Ventrice does Facebook Live ticketed events, and her goal is to make wine approachable for wine lovers of all levels. “I will continue to bring diversity to the upper levels of wine experts,” she says. “And to go beyond the glass to connect people with wine on a personal level. I also offer donation-based social marketing coaching as a way to raise funds for a veteran’s charity that I volunteer for called Veterans Moving Forward.”
During the pandemic, Ventrice joined a handful of Facebook groups, some for business owners, and started to offer help. “Everyone was online and freaking out,” she says. “I started doing Facebook Live streams and lots of networking. I helped people who needed guidance and were unable to work due to COVID.”
Listening to her animated talk about helping others, it was clear that being a mentor is Ventrice’s innate calling and she agreed, saying it was “very therapeutic.” Ventrice stated multiple times that giving back was the source of her self-worth and it wasn’t about money. “When you find something that no longer keeps you from thriving, it’s good for heart and soul and I’m helping other people along the way,” she says. “I’ve transformed in being able to help other people, even on the smallest of scales.”
Ventrice says she doesn’t charge those she’s advising; she tells them to “pay what they think she is worth.” She told me about a client who only had 300 followers, but with Ventrice’s guidance and a few months, the number jumped to 3,000.
Ventrice said she helped with the client’s campaign by networking through social media. On the day of the client’s launch, her product sold out within a day. Many people noticed how Ventrice was helping out, and a publication reached out to do a profile on her, noting her resilience and inspiration to others.

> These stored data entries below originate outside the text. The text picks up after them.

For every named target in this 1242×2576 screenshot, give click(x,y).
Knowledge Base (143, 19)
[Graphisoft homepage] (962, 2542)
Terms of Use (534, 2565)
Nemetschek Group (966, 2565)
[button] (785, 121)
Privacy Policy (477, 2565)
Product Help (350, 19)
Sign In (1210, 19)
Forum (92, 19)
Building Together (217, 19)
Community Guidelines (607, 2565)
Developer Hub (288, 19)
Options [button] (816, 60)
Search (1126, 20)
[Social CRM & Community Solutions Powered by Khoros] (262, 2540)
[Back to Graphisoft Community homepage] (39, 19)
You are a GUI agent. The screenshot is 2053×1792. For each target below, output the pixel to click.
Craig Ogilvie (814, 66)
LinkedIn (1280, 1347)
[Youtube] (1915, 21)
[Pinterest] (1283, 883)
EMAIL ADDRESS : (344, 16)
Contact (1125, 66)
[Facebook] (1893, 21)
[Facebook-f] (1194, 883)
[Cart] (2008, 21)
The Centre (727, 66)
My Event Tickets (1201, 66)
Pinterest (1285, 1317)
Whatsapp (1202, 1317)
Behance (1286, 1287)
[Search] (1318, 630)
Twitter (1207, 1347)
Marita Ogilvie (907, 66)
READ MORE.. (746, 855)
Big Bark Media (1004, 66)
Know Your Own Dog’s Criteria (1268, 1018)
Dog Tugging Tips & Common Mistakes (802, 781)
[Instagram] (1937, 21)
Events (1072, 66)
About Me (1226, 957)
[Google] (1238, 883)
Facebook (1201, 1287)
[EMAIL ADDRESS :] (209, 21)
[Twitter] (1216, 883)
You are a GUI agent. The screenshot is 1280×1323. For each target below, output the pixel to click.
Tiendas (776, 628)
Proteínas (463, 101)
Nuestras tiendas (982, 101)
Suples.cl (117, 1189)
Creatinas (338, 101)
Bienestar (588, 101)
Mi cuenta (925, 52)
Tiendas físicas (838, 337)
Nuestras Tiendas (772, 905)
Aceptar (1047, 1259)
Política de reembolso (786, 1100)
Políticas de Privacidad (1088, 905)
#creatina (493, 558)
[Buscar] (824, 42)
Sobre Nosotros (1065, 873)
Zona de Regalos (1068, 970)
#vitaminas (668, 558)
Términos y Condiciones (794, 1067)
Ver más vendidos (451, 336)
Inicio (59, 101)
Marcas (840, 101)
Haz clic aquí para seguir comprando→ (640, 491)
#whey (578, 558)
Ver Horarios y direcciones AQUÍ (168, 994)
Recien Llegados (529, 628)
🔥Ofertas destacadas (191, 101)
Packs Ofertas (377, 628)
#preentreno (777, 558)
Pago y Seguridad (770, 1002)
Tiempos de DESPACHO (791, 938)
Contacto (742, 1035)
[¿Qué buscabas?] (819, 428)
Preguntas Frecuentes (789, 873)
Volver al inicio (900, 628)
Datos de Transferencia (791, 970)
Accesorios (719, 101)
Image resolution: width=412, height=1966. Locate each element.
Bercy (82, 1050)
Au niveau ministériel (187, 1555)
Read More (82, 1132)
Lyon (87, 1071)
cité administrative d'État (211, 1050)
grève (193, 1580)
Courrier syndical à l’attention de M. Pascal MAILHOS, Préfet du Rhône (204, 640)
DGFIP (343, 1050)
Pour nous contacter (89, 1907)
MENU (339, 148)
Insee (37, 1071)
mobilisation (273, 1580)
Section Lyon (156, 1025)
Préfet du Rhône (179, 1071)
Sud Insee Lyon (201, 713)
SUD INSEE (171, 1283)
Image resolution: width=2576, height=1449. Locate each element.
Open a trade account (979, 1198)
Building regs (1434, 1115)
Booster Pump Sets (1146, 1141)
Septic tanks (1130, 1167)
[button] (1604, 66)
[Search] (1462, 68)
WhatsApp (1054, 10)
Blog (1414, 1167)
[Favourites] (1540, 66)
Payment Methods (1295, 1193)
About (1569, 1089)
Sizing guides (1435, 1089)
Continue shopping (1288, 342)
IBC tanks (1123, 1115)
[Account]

Her profile was published and even more people began to contact her, benefiting both Cork & Keg and Ventrice’s selfless knack for mentorship. She says she’s currently mentoring fifteen people and appreciates those who believe and trust in her. “2020 was a transformation,” she says. “I thought I was a butterfly, but George Floyd [death and protests] made me realize I was still a caterpillar and I needed to go back into the cocoon. People don’t realize how much more powerful they truly are.”
“Growth!” Ventrice says. “We plan to expand our Cork & Keg Tours business, and if the pandemic results in stricter rules around tourism and group gatherings, we will expand our virtual wine events through Go Be Grape.”
Ventrice says social media has also helped their business. “Being highly visible on social media, reaching into multiple aspects of the wine industry and continuing my education through the WSET have given me a foothold and placed me in front of many media outlets,” she says.
“It’s up to me to take these opportunities, like talking to you and promote them in a way that reaches others who may want to move up the wine industry ladder but aren’t sure how. I also want them to see women who look like them and know that we are not only welcome but influential and powerful in this industry. The biggest challenge is reaching a mass audience to create brand awareness on a nationwide level. We are ready for whatever 2021 throws at us.”